Prof. Dr. Hans Josef Vogel
Rz. 47
Der Reisende muss Leistungsänderungen hinnehmen, wenn kumulativ
▪ |
der Pauschalreiseveranstalter sich im Pauschalreisevertrag eine Änderung vorbehalten hat (meist geschieht dies in den AGB), |
▪ |
die Änderung unerheblich ist, |
▪ |
der Reisende vom Reiseveranstalter auf einem dauerhaften Datenträger über die Änderung klar, verständlich und in hervorgehobener Weise unterrichtet wird, |
▪ |
die Änderung vor Beginn der Reise gegenüber dem Reisenden erklärt wurde. |
Hinzu kommt, dass selbstverständlich der Grund der Leistungsänderung erst nach Vertragsschluss eingetreten sein darf. Der Reiseveranstalter soll nicht die Möglichkeit haben, Verträge zu ändern, wenn bereits bei Vertragsschluss Umstände vorlagen, die eine Änderung des vertraglichen Pflichtenprogramms erfordern. Auf Kenntnis oder Vorhersehbarkeit kommt es hierbei nicht an.
Rz. 48
Typische Streitfrage ist also die Frage, wann Reiseänderungen unerheblich sind. In der Variante 1 des Ausgangsfalls (Rdn 5) geht es um genau diese Frage. Die Entscheidung des BGH in dieser Sache zeigt, dass eine rein schematische Lösung, oder Bruchteillösung, nicht ausreicht. Wenn eine Reise mit einem "Highlight" beworben wird, kann es bereits geboten sein, von einer erheblichen Leistungsänderung auszugehen, wenn dieses Highlight gestrichen wird. Entscheidend ist also nicht die Frage, ob etwa 95 % der Reise unangetastet fortgeführt werden. Daher darf der Kunde diese Leistungsänderung ablehnen und kann seinen Rücktritt erklären. Bei Vertragsänderungen muss also immer geprüft werden, ob die zu ändernden Leistungen bereits für sich so wesentlich sind, dass ihr Wegfall oder der Ersatz eine wesentliche Vertragsänderung darstellt.
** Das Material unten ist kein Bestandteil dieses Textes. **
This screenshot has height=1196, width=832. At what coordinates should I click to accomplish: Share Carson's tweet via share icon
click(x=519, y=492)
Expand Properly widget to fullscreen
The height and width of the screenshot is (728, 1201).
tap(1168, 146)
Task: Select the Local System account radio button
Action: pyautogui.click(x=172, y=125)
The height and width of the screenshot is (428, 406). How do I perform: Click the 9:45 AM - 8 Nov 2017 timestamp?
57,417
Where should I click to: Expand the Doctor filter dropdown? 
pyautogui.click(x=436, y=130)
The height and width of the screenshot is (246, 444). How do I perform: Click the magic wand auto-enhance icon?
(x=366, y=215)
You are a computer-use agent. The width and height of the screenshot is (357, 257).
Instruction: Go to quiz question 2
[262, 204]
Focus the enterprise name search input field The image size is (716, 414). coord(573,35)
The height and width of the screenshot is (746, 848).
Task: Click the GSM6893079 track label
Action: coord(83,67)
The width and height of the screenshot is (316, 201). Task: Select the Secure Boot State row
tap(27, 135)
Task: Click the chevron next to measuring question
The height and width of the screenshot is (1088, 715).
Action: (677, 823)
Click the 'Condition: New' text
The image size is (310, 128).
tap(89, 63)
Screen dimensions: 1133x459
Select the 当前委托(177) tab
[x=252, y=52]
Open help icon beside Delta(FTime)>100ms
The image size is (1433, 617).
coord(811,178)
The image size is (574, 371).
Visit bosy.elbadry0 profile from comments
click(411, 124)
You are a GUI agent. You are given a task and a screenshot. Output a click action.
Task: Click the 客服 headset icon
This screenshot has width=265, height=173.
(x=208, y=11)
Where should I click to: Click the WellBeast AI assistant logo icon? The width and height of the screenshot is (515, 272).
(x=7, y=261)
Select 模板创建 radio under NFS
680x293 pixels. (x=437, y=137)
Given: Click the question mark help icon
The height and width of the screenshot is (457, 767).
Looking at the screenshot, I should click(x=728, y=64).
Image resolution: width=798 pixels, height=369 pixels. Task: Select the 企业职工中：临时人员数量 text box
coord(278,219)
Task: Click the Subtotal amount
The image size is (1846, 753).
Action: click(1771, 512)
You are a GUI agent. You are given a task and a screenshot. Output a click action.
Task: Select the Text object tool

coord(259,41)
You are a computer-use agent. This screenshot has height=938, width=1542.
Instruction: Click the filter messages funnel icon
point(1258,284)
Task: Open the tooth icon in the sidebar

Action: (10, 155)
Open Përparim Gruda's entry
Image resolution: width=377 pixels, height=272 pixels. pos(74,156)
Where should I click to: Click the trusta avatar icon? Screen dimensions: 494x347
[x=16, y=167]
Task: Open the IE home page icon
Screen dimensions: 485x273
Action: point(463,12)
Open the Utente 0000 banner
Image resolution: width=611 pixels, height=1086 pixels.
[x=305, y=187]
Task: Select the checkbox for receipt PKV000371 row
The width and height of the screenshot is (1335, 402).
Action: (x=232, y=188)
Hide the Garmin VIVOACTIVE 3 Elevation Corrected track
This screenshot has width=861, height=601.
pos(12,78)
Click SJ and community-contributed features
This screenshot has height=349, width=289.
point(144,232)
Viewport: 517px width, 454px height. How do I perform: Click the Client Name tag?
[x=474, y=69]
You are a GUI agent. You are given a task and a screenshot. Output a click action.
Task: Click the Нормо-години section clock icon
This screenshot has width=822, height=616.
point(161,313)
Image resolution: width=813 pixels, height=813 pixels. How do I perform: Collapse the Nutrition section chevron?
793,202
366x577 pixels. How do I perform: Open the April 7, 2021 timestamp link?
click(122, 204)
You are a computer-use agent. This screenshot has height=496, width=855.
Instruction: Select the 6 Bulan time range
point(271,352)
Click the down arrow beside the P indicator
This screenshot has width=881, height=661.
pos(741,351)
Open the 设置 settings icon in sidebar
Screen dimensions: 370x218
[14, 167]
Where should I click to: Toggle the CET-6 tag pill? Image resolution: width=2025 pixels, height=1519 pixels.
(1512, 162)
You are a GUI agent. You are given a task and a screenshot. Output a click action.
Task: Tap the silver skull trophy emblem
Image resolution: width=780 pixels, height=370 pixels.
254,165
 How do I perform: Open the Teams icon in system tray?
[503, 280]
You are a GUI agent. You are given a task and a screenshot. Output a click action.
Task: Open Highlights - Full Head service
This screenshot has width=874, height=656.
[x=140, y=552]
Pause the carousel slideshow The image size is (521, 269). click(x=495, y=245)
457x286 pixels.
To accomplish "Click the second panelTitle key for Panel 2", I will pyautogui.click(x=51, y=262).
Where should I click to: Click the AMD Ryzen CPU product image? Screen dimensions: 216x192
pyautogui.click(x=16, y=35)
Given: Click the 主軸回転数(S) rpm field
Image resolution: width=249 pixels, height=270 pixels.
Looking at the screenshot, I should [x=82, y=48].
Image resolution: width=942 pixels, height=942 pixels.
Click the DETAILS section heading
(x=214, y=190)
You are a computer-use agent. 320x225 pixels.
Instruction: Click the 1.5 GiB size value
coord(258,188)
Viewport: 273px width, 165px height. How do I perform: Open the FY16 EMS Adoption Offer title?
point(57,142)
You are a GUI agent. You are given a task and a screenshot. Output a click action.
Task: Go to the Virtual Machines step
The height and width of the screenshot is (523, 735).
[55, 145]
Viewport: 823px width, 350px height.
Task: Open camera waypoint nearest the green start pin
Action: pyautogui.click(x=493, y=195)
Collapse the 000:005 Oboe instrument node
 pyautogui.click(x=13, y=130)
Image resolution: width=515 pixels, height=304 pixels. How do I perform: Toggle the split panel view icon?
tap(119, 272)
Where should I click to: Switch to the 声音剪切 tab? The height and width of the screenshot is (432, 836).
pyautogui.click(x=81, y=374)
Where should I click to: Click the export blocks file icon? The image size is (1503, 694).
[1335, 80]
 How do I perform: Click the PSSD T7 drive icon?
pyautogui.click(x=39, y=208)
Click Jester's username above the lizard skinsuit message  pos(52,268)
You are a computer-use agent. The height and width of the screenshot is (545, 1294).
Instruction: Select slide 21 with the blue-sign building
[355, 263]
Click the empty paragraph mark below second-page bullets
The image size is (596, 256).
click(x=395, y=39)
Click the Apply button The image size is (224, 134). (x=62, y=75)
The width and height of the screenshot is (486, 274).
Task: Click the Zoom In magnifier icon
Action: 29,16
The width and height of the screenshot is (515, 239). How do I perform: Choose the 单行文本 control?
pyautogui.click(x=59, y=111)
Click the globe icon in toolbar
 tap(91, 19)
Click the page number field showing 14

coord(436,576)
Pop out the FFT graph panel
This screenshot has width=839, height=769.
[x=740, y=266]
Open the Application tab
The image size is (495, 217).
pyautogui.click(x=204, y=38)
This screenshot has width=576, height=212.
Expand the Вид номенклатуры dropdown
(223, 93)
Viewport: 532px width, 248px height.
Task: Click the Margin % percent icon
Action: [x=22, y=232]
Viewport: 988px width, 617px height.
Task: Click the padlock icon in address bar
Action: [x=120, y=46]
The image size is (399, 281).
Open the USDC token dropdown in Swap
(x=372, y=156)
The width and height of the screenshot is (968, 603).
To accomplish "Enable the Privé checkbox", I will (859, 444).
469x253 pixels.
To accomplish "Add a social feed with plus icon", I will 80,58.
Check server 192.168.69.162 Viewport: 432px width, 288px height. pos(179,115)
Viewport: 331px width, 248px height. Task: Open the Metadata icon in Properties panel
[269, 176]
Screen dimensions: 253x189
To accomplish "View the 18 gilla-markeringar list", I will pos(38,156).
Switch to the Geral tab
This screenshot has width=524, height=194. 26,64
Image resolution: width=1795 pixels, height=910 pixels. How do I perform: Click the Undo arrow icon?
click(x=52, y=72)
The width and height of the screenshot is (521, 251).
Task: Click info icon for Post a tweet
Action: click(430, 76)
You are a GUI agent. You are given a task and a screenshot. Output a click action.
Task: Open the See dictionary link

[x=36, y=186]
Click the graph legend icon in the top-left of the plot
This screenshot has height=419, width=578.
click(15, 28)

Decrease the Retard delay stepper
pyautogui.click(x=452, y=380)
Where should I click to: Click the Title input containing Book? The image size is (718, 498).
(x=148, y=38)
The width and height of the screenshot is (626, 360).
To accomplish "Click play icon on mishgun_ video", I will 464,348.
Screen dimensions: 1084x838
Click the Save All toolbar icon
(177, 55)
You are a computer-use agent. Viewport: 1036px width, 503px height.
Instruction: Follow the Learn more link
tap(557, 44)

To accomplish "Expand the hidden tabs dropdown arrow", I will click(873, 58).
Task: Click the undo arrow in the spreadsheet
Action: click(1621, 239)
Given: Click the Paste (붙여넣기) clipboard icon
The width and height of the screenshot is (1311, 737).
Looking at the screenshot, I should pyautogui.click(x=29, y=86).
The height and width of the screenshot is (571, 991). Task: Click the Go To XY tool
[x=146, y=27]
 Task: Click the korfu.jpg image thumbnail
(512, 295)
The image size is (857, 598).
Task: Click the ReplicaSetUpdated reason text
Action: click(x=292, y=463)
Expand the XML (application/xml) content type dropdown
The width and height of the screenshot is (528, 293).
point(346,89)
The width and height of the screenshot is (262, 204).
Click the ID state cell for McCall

Bereits jeden Reisemangel als "erhebliche" Leistungsänderung anzusehen (so scheinbar der Gesetzgeber) ginge aber zu weit; denn wenn die Kündigung wegen Mangels (§ 651l BGB) eine Erheblichkeitsschwelle erfordert, kann auch vor Antritt der Reise nicht jeder Mangel einen kostenfreien Rücktritt rechtfertigen.
Rz. 49
Die Frage der Unerheblichkeit kann auch aus Parallelwertungen in anderen rechtlichen Regelungen beantwortet werden. So sieht etwa die Fluggastrechte-Verordnung vor, dass erst bei einer Ankunftsverzögerung von mehr als drei Stunden Ansprüche begründet sind. Auch diese Zeitspanne wird daher typischerweise als unerheblich angesehen.
Rz. 50
Anders als nach dem alten Recht kommt es nicht mehr auf die Frage der Zumutbarkeit für den Reisenden an, da § 308 Nr. 4 BGB (und damit das Kriterium der Zumutbarkeit für die Unterscheidung erheblicher und unerheblicher Leistungsänderungen) keine Anwendung findet, § 651f Abs. 3 BGB. Auch subjektiv unzumutbare Zeitenänderungen, die objektiv unerheblich sind, sind also entschädigungslos hinzunehmen. Als Beispiel hierfür mag die Flugvorverlegung am letzten Schultag um 2,5 Stunden dienen. Objektiv ist diese Leistungsänderung unerheblich, also wirksam durch den Reiseveranstalter vorzunehmen. Sie mag allerdings für den Reisenden unzumutbar sein, da dies dem Schulbesuch eines schulpflichtigen Kindes entgegensteht. Hier kann der Reisende nicht mehr kostenfrei zurücktreten, sondern muss die Änderung als unerhebliche Änderung hinnehmen, soweit die weiteren Voraussetzungen (§ 651f Abs. 2 BGB) erfüllt sind.
Rz. 51
Unerheblich sind damit alle Änderungen, die nur eine Unannehmlichkeit darstellen, und überdies solche Änderungen, die sich bei einer am Interesse des Reisenden an einer Erbringung der Gesamtleistung orientierten Betrachtung als nicht spürbare Beeinträchtigung darstellen. Letztlich muss immer der Einzelfall betrachtet werden und die bisherige Rechtsprechung, soweit dort nicht auf die subjektive Unzumutbarkeit abgestellt wird.